____ Material shown

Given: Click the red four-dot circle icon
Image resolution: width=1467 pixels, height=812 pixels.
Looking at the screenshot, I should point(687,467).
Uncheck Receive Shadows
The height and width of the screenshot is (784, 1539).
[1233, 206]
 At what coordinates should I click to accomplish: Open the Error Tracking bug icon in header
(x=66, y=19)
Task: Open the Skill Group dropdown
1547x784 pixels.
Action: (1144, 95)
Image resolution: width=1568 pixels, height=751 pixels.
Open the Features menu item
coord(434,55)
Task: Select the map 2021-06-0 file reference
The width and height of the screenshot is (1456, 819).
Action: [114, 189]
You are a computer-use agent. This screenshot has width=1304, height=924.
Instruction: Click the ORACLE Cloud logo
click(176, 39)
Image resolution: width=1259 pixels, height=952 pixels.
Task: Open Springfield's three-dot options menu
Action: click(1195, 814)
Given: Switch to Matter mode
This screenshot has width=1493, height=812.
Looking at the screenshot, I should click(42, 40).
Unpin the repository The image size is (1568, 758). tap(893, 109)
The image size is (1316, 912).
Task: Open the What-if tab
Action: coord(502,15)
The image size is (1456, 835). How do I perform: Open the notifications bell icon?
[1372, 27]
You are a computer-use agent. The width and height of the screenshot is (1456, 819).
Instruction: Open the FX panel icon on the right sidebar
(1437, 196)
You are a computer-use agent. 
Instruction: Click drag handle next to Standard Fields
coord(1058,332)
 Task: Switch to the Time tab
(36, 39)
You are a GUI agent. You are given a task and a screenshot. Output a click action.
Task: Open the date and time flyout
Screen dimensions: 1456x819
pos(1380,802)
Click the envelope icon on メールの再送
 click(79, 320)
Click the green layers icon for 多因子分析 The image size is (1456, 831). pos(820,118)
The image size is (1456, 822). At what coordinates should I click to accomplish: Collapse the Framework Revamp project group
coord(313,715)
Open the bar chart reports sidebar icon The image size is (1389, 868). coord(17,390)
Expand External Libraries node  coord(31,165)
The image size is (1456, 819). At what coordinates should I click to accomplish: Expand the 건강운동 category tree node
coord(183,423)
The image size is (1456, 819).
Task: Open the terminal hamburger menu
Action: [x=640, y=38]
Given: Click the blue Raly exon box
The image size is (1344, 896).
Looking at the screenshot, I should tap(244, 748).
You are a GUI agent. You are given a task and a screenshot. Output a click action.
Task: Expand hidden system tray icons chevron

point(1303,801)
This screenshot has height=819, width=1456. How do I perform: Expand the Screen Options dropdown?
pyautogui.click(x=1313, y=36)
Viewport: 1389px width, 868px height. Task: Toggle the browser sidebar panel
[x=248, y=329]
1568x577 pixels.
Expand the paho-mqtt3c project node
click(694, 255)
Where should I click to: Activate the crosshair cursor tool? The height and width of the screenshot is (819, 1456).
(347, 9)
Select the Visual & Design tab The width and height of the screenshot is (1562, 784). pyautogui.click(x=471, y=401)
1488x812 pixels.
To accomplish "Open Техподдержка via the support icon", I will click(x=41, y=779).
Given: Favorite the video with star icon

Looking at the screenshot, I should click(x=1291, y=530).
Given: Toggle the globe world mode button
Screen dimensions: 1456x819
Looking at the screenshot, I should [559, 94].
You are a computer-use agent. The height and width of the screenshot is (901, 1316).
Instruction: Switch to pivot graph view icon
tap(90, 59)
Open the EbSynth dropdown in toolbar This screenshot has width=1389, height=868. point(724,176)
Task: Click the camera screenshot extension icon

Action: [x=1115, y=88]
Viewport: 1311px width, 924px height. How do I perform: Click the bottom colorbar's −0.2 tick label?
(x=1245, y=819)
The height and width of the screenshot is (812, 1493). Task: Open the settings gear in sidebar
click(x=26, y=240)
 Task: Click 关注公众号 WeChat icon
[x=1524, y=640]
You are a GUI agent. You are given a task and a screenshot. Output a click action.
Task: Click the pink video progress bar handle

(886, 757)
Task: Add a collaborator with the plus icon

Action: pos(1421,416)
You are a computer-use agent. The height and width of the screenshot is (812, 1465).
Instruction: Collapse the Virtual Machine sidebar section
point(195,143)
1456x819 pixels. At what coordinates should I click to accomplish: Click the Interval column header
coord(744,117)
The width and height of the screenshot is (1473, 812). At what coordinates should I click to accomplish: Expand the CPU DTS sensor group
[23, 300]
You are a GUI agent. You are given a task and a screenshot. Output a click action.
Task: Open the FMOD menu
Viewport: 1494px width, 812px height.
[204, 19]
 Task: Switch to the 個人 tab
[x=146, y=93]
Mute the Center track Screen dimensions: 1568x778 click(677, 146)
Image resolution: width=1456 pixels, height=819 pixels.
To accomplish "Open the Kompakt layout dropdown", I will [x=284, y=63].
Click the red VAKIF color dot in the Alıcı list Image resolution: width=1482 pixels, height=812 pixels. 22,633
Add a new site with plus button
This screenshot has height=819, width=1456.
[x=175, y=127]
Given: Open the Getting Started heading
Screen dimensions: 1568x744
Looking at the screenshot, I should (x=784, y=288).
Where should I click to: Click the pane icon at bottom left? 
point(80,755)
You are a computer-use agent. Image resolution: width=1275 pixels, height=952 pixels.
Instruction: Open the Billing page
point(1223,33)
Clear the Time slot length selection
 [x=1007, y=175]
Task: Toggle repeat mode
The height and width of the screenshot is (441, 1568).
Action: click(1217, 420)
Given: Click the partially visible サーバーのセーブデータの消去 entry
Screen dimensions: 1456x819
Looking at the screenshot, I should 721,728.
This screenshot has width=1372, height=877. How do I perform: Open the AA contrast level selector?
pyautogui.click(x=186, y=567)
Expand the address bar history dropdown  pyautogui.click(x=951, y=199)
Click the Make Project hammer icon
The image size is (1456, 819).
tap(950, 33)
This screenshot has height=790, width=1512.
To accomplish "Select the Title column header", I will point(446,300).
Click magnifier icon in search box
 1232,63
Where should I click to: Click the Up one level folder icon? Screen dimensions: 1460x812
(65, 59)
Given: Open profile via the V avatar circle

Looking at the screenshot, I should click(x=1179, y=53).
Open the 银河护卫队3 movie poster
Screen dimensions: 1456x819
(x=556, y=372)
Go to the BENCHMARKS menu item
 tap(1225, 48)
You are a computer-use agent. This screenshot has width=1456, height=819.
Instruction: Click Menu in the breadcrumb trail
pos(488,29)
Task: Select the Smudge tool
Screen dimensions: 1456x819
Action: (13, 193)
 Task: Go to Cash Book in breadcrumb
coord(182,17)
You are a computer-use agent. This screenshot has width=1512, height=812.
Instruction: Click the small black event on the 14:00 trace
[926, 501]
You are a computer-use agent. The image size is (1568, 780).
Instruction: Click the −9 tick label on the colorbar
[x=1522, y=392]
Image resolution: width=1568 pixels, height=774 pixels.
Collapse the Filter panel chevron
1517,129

________

Task description :: The full set of entries has to be duplicated precisely.

Answer section ::
Given: Click the red four-dot circle icon
Image resolution: width=1467 pixels, height=812 pixels.
Looking at the screenshot, I should point(687,467).
Uncheck Receive Shadows
The height and width of the screenshot is (784, 1539).
[1233, 206]
 At what coordinates should I click to accomplish: Open the Error Tracking bug icon in header
(x=66, y=19)
Task: Open the Skill Group dropdown
1547x784 pixels.
Action: (1144, 95)
Image resolution: width=1568 pixels, height=751 pixels.
Open the Features menu item
coord(434,55)
Task: Select the map 2021-06-0 file reference
The width and height of the screenshot is (1456, 819).
Action: [114, 189]
You are a computer-use agent. This screenshot has width=1304, height=924.
Instruction: Click the ORACLE Cloud logo
click(176, 39)
Image resolution: width=1259 pixels, height=952 pixels.
Task: Open Springfield's three-dot options menu
Action: click(1195, 814)
Given: Switch to Matter mode
This screenshot has width=1493, height=812.
Looking at the screenshot, I should click(42, 40).
Unpin the repository The image size is (1568, 758). tap(893, 109)
The image size is (1316, 912).
Task: Open the What-if tab
Action: coord(502,15)
The image size is (1456, 835). How do I perform: Open the notifications bell icon?
[1372, 27]
You are a computer-use agent. The width and height of the screenshot is (1456, 819).
Instruction: Open the FX panel icon on the right sidebar
(1437, 196)
You are a computer-use agent. 
Instruction: Click drag handle next to Standard Fields
coord(1058,332)
 Task: Switch to the Time tab
(36, 39)
You are a GUI agent. You are given a task and a screenshot. Output a click action.
Task: Open the date and time flyout
Screen dimensions: 1456x819
pos(1380,802)
Click the envelope icon on メールの再送
 click(79, 320)
Click the green layers icon for 多因子分析 The image size is (1456, 831). pos(820,118)
The image size is (1456, 822). At what coordinates should I click to accomplish: Collapse the Framework Revamp project group
coord(313,715)
Open the bar chart reports sidebar icon The image size is (1389, 868). coord(17,390)
Expand External Libraries node  coord(31,165)
The image size is (1456, 819). At what coordinates should I click to accomplish: Expand the 건강운동 category tree node
coord(183,423)
The image size is (1456, 819).
Task: Open the terminal hamburger menu
Action: [x=640, y=38]
Given: Click the blue Raly exon box
The image size is (1344, 896).
Looking at the screenshot, I should tap(244, 748).
You are a GUI agent. You are given a task and a screenshot. Output a click action.
Task: Expand hidden system tray icons chevron

point(1303,801)
This screenshot has height=819, width=1456. How do I perform: Expand the Screen Options dropdown?
pyautogui.click(x=1313, y=36)
Viewport: 1389px width, 868px height. Task: Toggle the browser sidebar panel
[x=248, y=329]
1568x577 pixels.
Expand the paho-mqtt3c project node
click(694, 255)
Where should I click to: Activate the crosshair cursor tool? The height and width of the screenshot is (819, 1456).
(347, 9)
Select the Visual & Design tab The width and height of the screenshot is (1562, 784). pyautogui.click(x=471, y=401)
1488x812 pixels.
To accomplish "Open Техподдержка via the support icon", I will click(x=41, y=779).
Given: Favorite the video with star icon

Looking at the screenshot, I should click(x=1291, y=530).
Given: Toggle the globe world mode button
Screen dimensions: 1456x819
Looking at the screenshot, I should [559, 94].
You are a computer-use agent. The height and width of the screenshot is (901, 1316).
Instruction: Switch to pivot graph view icon
tap(90, 59)
Open the EbSynth dropdown in toolbar This screenshot has width=1389, height=868. point(724,176)
Task: Click the camera screenshot extension icon

Action: [x=1115, y=88]
Viewport: 1311px width, 924px height. How do I perform: Click the bottom colorbar's −0.2 tick label?
(x=1245, y=819)
The height and width of the screenshot is (812, 1493). Task: Open the settings gear in sidebar
click(x=26, y=240)
 Task: Click 关注公众号 WeChat icon
[x=1524, y=640]
You are a GUI agent. You are given a task and a screenshot. Output a click action.
Task: Click the pink video progress bar handle

(886, 757)
Task: Add a collaborator with the plus icon

Action: pos(1421,416)
You are a computer-use agent. The height and width of the screenshot is (812, 1465).
Instruction: Collapse the Virtual Machine sidebar section
point(195,143)
1456x819 pixels. At what coordinates should I click to accomplish: Click the Interval column header
coord(744,117)
The width and height of the screenshot is (1473, 812). At what coordinates should I click to accomplish: Expand the CPU DTS sensor group
[23, 300]
You are a GUI agent. You are given a task and a screenshot. Output a click action.
Task: Open the FMOD menu
Viewport: 1494px width, 812px height.
[204, 19]
 Task: Switch to the 個人 tab
[x=146, y=93]
Mute the Center track Screen dimensions: 1568x778 click(677, 146)
Image resolution: width=1456 pixels, height=819 pixels.
To accomplish "Open the Kompakt layout dropdown", I will [x=284, y=63].
Click the red VAKIF color dot in the Alıcı list Image resolution: width=1482 pixels, height=812 pixels. 22,633
Add a new site with plus button
This screenshot has height=819, width=1456.
[x=175, y=127]
Given: Open the Getting Started heading
Screen dimensions: 1568x744
Looking at the screenshot, I should (x=784, y=288).
Where should I click to: Click the pane icon at bottom left? 
point(80,755)
You are a computer-use agent. Image resolution: width=1275 pixels, height=952 pixels.
Instruction: Open the Billing page
point(1223,33)
Clear the Time slot length selection
 [x=1007, y=175]
Task: Toggle repeat mode
The height and width of the screenshot is (441, 1568).
Action: click(1217, 420)
Given: Click the partially visible サーバーのセーブデータの消去 entry
Screen dimensions: 1456x819
Looking at the screenshot, I should 721,728.
This screenshot has width=1372, height=877. How do I perform: Open the AA contrast level selector?
pyautogui.click(x=186, y=567)
Expand the address bar history dropdown  pyautogui.click(x=951, y=199)
Click the Make Project hammer icon
The image size is (1456, 819).
tap(950, 33)
This screenshot has height=790, width=1512.
To accomplish "Select the Title column header", I will point(446,300).
Click magnifier icon in search box
 1232,63
Where should I click to: Click the Up one level folder icon? Screen dimensions: 1460x812
(65, 59)
Given: Open profile via the V avatar circle

Looking at the screenshot, I should click(x=1179, y=53).
Open the 银河护卫队3 movie poster
Screen dimensions: 1456x819
(x=556, y=372)
Go to the BENCHMARKS menu item
 tap(1225, 48)
You are a computer-use agent. This screenshot has width=1456, height=819.
Instruction: Click Menu in the breadcrumb trail
pos(488,29)
Task: Select the Smudge tool
Screen dimensions: 1456x819
Action: (13, 193)
 Task: Go to Cash Book in breadcrumb
coord(182,17)
You are a computer-use agent. This screenshot has width=1512, height=812.
Instruction: Click the small black event on the 14:00 trace
[926, 501]
You are a computer-use agent. The image size is (1568, 780).
Instruction: Click the −9 tick label on the colorbar
[x=1522, y=392]
Image resolution: width=1568 pixels, height=774 pixels.
Collapse the Filter panel chevron
1517,129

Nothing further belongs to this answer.